Is Paradise Lost? In Search of Sexual Commitment

This is the text of the talk I gave at the Johns Hopkins Veritas Forum, Baltimore, Maryland, October 19, 2011.

The forum was a panel discussion featuring myself and Dr. Christopher Ryan.
Dr. Ryan has published a book, Sex at Dawn, arguing that monogamy is not ‘natural’ and just doesn’t work. He represented the ‘naturalistic’ or evolutionary approach to understanding human sexuality. I represented the
socioeconomic and Christian approaches to understanding modern problems with sexual relationships.

We each answered three questions. Today I am posting my answer to the first question.

Carrie at Veritas

Christopher Ryan, moderator Carsten Vala, and Carrie Miles at the JH Veritas Forum

1. What is the problem with modern relationships?

Finding happiness in sexual relationships has never been guaranteed in any place or time, but I think it is a particularly serious problem for the current generation of young adults, and will continue to be a problem in the future.

One way to think about the problems with modern relationships is in terms of the collapse of community that was the result of the Industrial Revolution.

Unlike earlier generations, young people today face a vast cultural divide when it comes to sex.
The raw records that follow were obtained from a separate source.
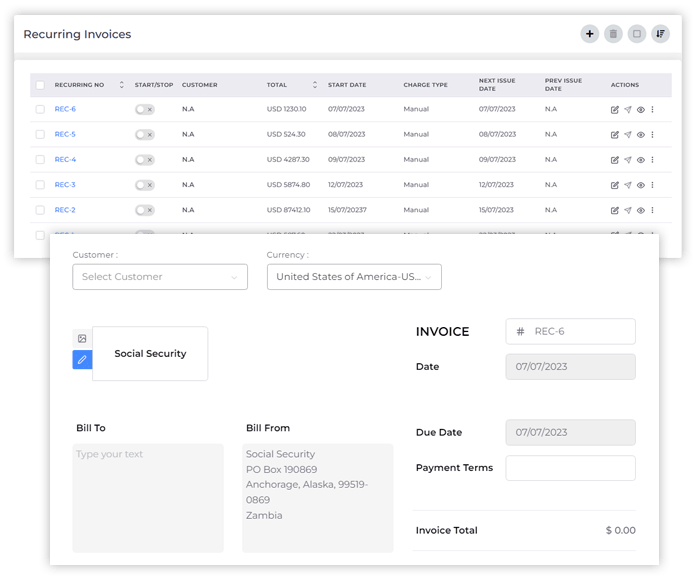Check the select-all checkbox in table header
This screenshot has height=588, width=696.
tap(40, 85)
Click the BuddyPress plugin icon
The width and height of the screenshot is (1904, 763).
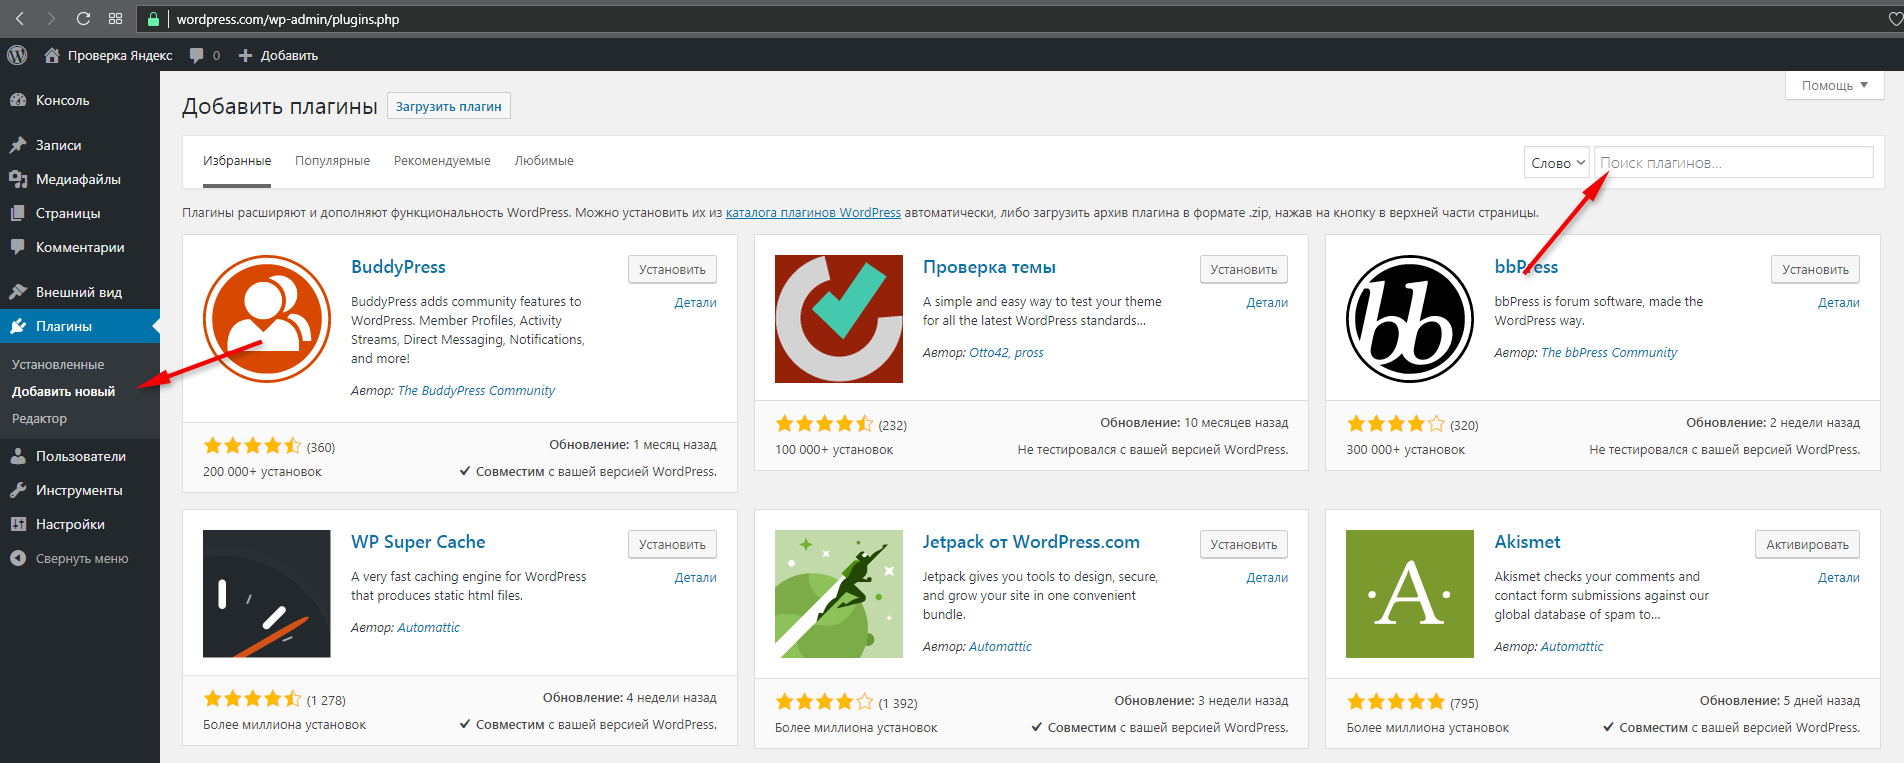267,319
On one extreme is popular culture, which on college campuses takes the form of what is known as hookup culture. At the other extreme is the
conservative religious reaction to the sexual revolution, which I’m calling the
religious purity movement.

And in the middle, there is nothing.

Which means that if you don’t want to participate in either of these two extremes, there is no place else to go, and no one else there should you get there. The moderate institutions that should be helping single people just don’t know what to say or do for them. Ironically, a large majority of college students today themselves say they prefer a middle ground between these two poles. The new ‘silent majority’ tell researchers that despite the casual insouciance of hookup culture, they really do want meaning in their relationships. But because there is no ‘culture’ or community to support them, they can’t admit it. And if there is no community to support people who want a relationship, how do you meet someone to have a relationship with?

From both a Christian and socioeconomic standpoint, having a real, loving, committed relationship today requires us to purposefully choose values and behaviors that are quite at odds from where the world is pushing us.
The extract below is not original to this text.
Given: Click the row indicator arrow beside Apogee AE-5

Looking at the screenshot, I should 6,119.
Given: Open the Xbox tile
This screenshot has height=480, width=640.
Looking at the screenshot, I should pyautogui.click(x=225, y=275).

Let’s explore a little further the kind of relationships on either side of this divide.

The most common, at least in the popular media, is ‘hooking up’, or casual, relationship-free sex. Hooking up is actually just the college version of where the current socioeconomic forces are driving us as a culture, that is, what I would consider ‘natural’ now. Hooking up is when singles meet at parties, usually with lots of alcohol involved, and then pairing off to have some kind of sexual contact. What is done on a hook up is left purposefully vague, but it can mean kissing or making out, (with or without clothes on), sexual touching, oral sex, or intercourse.
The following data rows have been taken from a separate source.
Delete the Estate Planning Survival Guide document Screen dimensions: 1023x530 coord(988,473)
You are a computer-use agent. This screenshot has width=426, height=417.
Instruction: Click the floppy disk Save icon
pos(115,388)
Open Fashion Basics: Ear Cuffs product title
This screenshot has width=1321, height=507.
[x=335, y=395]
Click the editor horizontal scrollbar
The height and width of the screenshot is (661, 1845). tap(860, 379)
There has been a flurry of research on hooking up in the last few years, and the findings suggest much of what college students think they know about who is doing what is wrong. While hooking up appears to be total freedom and empowerment, these studies show that hook up culture is actually controlling (lots of gossip), contradictory, and kind of crazy-making. Furthermore, the studies uncovered a lot of feelings that people don’t feel safe admitting to their friends: many of the people who hook up actually don’t like it. Lisa Wade’s in-depth study (although with a small sample size) of first year students found that only about 11% of the people who hooked up were really happy with it. 50 % were ambivalent, some having endured some very bad experiences, and about 38% (24% in Donna Freitas’ larger sample) didn’t participate at all. Wade notes that these students still want to have sex, but they are not willing to accept having it under the emotional disconnection of ‘hooking up.’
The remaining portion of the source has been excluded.